A media publisher has accused a former employee of stealing trade secrets by continuing to use a Twitter account owned by the company.
BH Media Group, which owns and operates 31 daily newspapers in the US, filed its complaint against Andy Bitter at the US District Court for the Western District of Virginia on Monday, August 6.
In 2010, The Virginian-Pilot newspaper created a Twitter account which was eventually licensed to The Roanoke Times. At the time, both newspapers were owned by publishing house Landmark Media Enterprises before BH Media acquired The Roanoke Times and the Twitter account in 2013.
BH Media is now the sole owner of the Twitter account.
One of Bitter’s responsibilities during his employment was to be the sole manager of the Twitter account.
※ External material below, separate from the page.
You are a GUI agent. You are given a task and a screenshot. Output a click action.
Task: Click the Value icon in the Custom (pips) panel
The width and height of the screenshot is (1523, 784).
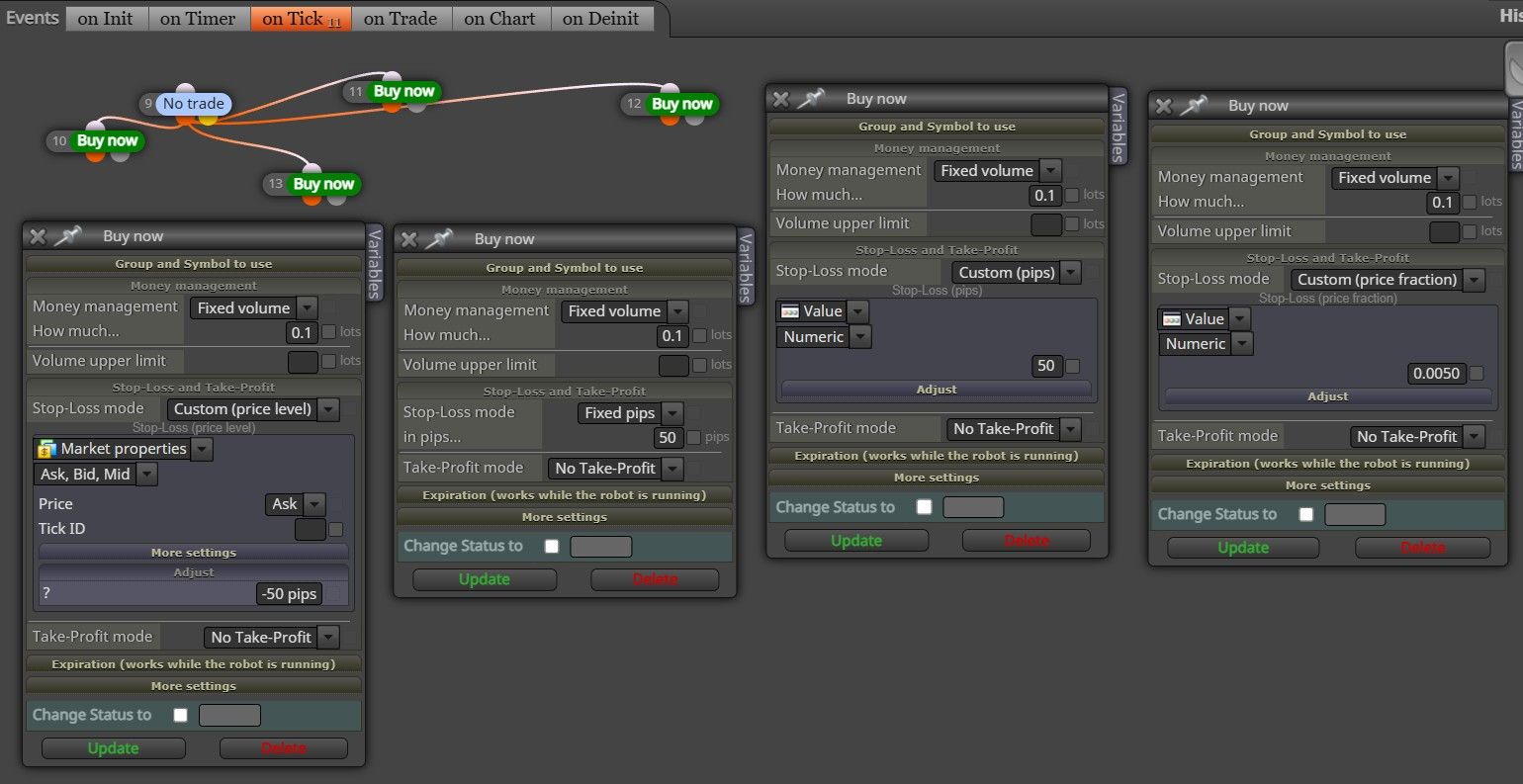coord(790,311)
According to the complaint, Bitter updated the account’s login information including the user name and password. The claim explained that the account’s manager has access to unique and private information, including direct messages.
BH Media alleged that the account and the access to this exclusive information constitute the company’s trade secrets.
“The trade secrets are not known by the public or BH Media’s direct competitors, and would be extremely valuable to them,” said BH Media.
Upon Bitter’s resignation, which was effective as of July 6, 2018, BH Media reminded him that the group owned the account and that he must hand over the login information and trade secrets associated with the account.
Despite allegedly signing a handbook that said he acknowledged BH Media’s ownership of the account, Bitter refused to relinquish the account, the publisher claimed.
BH Media claimed that Bitter continues to use the account, which is still in the name of BH Media, and its trade secrets to communicate with BH Media’s followers to promote his current employer, US-based online publication The Athletic.
According to BH Media, Bitter pinned a tweet onto the account highlighting his move to The Athletic and, by doing so, he was directing over 27,000 of the account’s followers to The Athletic.
“Thus, defendant has essentially taken BH Media’s curated customer list (or at worst list of potential targets) to use for direct marketing on behalf of a direct competitor,” said BH Media.
The media group added that it would take an employee seven years and $150,000 to attempt to recreate the account.
BH Media is seeking a permanent injunction blocking Bitter from accessing the account, and damages.